Вот это клёво, по-настоящему, клёво!
— А я спать пойду, завтра надо ещё трудиться, — поясняет она и уходит в другую комнату, спать, сказав напоследок: — Будьте как дома.
Запихиваю в машинку все наши вещи. У Антона их совсем минимум. Стирается.
Баню Антон натапливает так, что париться можно уже в предбаннике.
— Я там твои ботинки сушиться поставил, — довольный, говорит он.
Это здорово. Наверное. Они, вообще-то сухие, но само проявление заботы напарника радует.
По очереди моемся в бане, Антон идёт первый, потом я. Развешиваю бельё на верёвках прямо в предбаннике. Здесь так жарко, что оно высохнет, наверное, уже через полчаса. Потом Антон говорит:
— Пойду ещё погреюсь, — и опять уходит в баню. Эк, дорвался человек.
Я захожу в комнату и вижу прямо на одеяле, которое нам дала Маша, большое коричневое пятно. Это ни больше, ни меньше, а котячья дристня, и, судя по ароматности запаха довольно свеженькая. Ну, дела.
Маша уже спит, а вопрос решать надо. Беру одеяло, снимаю пододеяльник и несу их в баню. Антон уже, слава Богу, наполовину одет.
— Антон, у нас проблемы, — говорю я голосом, с которым, должно быть, астронавты разговаривают с Хьюстоном.
И демонстрирую пятно.
— Польёшь мне?
Замачивать дриснявое бельё в банном тазике кажется мне плохой идеей. Я просто отстираю основное под струёй воды, и оставлю это здесь. С утра озадачу Машу.

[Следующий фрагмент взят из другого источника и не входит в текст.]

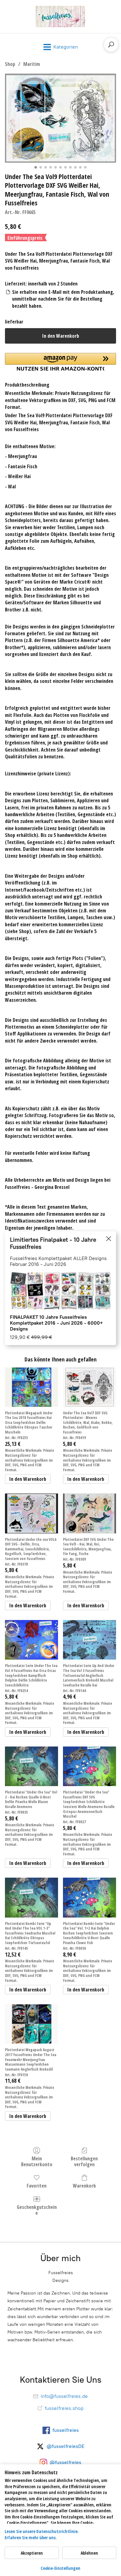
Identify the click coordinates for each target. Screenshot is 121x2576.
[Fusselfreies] (60, 16)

Антон приносит ковшик воды и начинает лить сверху. Тонкими струйками, в час по чайной ложке.
— Ты лей сильнее-то! – прошу я. Не очень хочется голыми руками прикасаться к кошачьей дрисне, особенно после бани.
— Я в деревне жил, привык воду экономить, — отвечает Антон. И добавляет убойное: — Тыжветеринар!
— И что? – прошу объяснений.
— Должна быть к говну привычна.
Ну, вот это да-а-а!!! Дайте побольше говна, я ж ветерина-а-ар!!!
— ЛЕЙ, ГОВОРЮ! – ору я яростно.
Антон льёт, но также тихонько. Поэтому я начинаю глубоко дышать, в согбенной позе терпеливо зависнув в воздухе, с говняным пододеяльником в руках. Наконец, мякисная говняная лепёшка отваливается, моё терпение на этом скоропостижно кончается, я кладу пододеяльник на скамейку, которая стоит тут же, под навесом и ухожу в дом.
Нахожу я свои ботинки едва ли не зажаренными. От сушки подошвы на обоих ботинках к утру отходят и начинают «просить каши». Очень сильно просить. Помнится, продавец в спортивном магазине, где я брала их, гордо говорил:
— Тут такой материал использован! Пуленепробиваемый!
— Извините, — пытаюсь уточнить я. – Вы хотите сказать, что если я попаду в перестрелку, то расстреляют всё, за исключением ног?
В итоге оказывается, что им нужна была другая защита, противопечковая. Это как с антиштормовой палаткой, беззащитной перед падением пьяных парней.
Говорят, истинным туристом считается тот, кто зажарил не менее трёх пар обуви. Возможно, Антон решил побыстрее им стать: зажарить свои кроссовки ему показалось мало, а вторых у него нет, поэтому он взялся за мои треккинги.
Ладно, что ж. Что-нибудь придумаю… Заматываю их скотчем. Как известно, лучше скотча в ремонтных делах может быть только «ещё больше скотча».